How you handle agents early exiting from the environment?

mickelliu · May 4, 2022, 2:13pm

Hi all, recently I’m experimenting with the neuralMMO environment, where you need to simultaneously control 8 agents on the same team to defeat the other 15 eight-agents teams. There are competitive elements that allow attacking other agents in the hostile teams and knocking them off the game. If an agent dies early, its respective done state is set to True while the environment is still running and your team is still alive.

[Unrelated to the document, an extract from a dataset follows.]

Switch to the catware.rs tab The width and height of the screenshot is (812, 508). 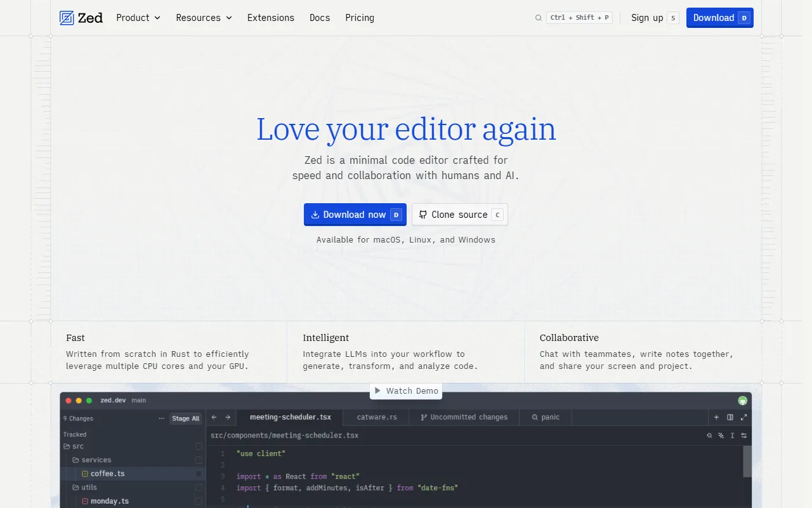coord(377,417)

However, having entries equal to true beside the last entries in the done key of SampleBatch is clearly not acceptable due to the following error

Batches sent to postprocessing must only contain steps from a single trajectory

So I assume you should never set any done key to true unless it is the true terminal state for the entire environment. In the retrospect, I can sort of understand why this restriction was in place. Maybe you don’t want unequal length trajectory among the agents, causing issues for the trainer, or having the need to start a new episode just to fill the missing experiences in those shorter-than-expected trajectories.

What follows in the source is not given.